CMSC 611 Fall 2001     Common Project Description

 

Implement a DLX Simulator using VHDL

The goal is to implement the DLX processor using VHDL hardware description language. The implementation should contain all the five pipeline stages as described in the text.

The EX stage should support both integer and floating point operations. The instructions that you have to handle are listed in the opcode table along with the necessary information. You should have one integer unit, one floating point adder, one floating point multiplier and one floating point divider. The integer unit can handle one operation per clock cycle. The latency for the FP adder is 2, for FP multiplier is 5 and for FP divider is 19 clock cycles. All the floating point units should be pipelined internally i.e. if there are no hazards two FP adds should be handled by the FP adder. The no. and contents of both integer and floating points registers should be according to the text. Floating point numbers will follow the IEEE 754 standard. You should have a floating point status register (FPSR). Register write should be done on the rising edge (so that it happens before "reads"). The pipeline registers are updated on the falling edge of clock.
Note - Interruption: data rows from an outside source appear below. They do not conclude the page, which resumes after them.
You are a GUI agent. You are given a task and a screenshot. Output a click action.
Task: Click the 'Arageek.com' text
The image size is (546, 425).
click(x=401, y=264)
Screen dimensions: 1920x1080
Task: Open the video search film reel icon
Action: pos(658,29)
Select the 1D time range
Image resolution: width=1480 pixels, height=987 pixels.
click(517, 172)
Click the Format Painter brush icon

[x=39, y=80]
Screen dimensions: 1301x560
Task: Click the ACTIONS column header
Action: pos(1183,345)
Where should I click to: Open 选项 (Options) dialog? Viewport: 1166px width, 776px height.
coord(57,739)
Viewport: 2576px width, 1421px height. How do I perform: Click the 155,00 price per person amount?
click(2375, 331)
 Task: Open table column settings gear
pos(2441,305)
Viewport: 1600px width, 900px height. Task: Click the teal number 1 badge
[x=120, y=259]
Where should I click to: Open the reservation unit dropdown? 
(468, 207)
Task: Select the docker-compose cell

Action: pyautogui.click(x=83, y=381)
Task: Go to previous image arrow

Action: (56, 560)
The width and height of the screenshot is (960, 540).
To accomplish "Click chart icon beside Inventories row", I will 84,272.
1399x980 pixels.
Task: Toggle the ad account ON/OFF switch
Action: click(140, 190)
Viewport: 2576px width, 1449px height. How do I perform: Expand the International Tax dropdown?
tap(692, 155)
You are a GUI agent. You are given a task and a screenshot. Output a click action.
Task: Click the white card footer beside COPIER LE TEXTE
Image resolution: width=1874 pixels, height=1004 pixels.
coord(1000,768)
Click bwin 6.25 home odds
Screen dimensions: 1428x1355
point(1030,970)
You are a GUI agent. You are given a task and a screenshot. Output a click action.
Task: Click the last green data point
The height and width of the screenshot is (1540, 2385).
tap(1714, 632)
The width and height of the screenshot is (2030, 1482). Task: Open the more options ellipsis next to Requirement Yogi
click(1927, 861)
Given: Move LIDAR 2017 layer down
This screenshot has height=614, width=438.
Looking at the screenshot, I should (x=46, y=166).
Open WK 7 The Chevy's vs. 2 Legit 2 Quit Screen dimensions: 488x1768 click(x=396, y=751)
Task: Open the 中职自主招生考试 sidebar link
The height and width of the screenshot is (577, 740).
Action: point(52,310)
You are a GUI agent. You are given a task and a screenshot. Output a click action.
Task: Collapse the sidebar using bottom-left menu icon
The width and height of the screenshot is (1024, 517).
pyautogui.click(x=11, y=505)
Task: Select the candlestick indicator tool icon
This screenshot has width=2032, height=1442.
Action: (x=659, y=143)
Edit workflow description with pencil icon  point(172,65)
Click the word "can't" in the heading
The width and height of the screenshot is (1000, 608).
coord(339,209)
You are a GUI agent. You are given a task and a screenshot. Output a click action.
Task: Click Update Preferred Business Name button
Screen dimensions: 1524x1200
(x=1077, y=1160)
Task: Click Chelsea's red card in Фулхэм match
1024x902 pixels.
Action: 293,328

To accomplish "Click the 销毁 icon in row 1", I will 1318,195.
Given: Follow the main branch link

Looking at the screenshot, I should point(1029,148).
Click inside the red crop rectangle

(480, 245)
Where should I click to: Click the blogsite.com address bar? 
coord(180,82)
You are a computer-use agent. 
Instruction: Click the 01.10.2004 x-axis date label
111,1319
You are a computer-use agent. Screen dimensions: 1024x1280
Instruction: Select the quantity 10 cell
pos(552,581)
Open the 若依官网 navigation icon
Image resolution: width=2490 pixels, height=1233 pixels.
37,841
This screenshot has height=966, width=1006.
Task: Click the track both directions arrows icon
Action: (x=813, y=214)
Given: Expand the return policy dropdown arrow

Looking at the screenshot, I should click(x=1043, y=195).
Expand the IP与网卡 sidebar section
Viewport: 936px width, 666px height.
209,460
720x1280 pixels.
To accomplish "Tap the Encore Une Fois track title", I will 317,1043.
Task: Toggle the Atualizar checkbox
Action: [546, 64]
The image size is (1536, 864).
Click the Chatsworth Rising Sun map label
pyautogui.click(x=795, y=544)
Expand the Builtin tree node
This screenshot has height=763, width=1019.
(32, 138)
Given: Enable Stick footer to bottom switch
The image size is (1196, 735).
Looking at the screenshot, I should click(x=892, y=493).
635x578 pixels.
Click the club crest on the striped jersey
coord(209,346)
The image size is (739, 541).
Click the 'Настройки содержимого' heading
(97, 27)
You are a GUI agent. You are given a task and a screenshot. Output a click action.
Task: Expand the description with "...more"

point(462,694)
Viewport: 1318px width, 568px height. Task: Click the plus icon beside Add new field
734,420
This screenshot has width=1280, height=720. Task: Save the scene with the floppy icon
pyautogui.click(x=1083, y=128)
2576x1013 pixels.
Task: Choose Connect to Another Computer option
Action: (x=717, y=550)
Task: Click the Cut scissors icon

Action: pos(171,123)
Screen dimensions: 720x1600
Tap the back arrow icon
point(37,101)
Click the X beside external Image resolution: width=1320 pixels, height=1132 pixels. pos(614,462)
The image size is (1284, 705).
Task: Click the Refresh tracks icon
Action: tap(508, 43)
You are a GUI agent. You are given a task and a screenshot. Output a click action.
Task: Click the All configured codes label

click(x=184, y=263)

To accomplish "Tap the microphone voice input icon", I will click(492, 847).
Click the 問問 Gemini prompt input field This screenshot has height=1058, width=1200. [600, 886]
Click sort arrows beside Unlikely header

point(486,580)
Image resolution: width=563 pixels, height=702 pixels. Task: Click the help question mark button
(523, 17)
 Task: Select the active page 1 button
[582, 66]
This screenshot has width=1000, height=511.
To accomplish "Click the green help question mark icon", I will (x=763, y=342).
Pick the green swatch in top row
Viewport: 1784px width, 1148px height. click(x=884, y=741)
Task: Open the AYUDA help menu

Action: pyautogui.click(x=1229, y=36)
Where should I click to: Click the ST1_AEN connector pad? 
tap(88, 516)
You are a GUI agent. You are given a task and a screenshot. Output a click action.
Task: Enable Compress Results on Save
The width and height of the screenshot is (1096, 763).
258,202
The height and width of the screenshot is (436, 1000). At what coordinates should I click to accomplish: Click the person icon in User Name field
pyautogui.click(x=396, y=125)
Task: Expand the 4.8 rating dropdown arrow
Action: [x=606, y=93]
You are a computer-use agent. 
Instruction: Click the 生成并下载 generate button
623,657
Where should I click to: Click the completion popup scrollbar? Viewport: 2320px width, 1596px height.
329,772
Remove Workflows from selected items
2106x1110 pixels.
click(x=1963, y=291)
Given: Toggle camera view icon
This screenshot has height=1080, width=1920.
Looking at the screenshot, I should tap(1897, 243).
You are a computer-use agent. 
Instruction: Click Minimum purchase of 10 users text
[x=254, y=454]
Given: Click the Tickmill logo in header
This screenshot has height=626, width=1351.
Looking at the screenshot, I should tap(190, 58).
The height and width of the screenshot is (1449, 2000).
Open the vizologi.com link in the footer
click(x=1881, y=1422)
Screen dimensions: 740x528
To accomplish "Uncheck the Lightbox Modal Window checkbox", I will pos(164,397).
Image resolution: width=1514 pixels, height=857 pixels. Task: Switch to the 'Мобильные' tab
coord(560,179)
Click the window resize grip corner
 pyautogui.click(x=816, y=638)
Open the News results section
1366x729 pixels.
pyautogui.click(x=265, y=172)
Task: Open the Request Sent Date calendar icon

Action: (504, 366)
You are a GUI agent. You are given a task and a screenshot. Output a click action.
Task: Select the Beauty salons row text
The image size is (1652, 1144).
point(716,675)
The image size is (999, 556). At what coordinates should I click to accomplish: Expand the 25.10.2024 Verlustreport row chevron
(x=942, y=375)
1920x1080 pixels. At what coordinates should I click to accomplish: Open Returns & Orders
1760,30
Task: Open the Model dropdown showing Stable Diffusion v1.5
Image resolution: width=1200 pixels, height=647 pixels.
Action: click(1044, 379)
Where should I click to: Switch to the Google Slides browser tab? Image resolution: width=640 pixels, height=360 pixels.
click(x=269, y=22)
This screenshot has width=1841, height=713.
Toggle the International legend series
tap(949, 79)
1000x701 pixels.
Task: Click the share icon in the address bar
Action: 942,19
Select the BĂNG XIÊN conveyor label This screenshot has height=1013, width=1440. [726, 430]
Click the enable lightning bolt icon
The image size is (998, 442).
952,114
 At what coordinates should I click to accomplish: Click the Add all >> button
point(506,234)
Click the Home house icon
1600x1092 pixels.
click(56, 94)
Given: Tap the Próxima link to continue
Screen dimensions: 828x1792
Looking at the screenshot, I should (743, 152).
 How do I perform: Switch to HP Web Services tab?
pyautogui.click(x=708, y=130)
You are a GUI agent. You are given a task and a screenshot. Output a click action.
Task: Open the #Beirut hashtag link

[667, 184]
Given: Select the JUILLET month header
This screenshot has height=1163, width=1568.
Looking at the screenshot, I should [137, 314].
You should check and avoid all possible hazards. Forwarding should be implemented to take care of hazards. The forwarding paths required for integer unit are tabulated in table 3.19 on page 160 in the text. You will have to implement forwarding for the FP units in a similar fashion. Also you should be able to forward between FP and integer units if required. If forwarding cannot prevent the hazard the pipeline should be stalled to prevent the hazard. Few or all stages might have to be stalled depending on the type of hazard encountered. You should be able to flush the pipeline in case of control hazards. Exceptions should be flagged. You don't have to include code to take care of exceptions when they arise. Branches should be taken care of in the ID stage i.e. the test and branch target calculation are to be performed in this stage.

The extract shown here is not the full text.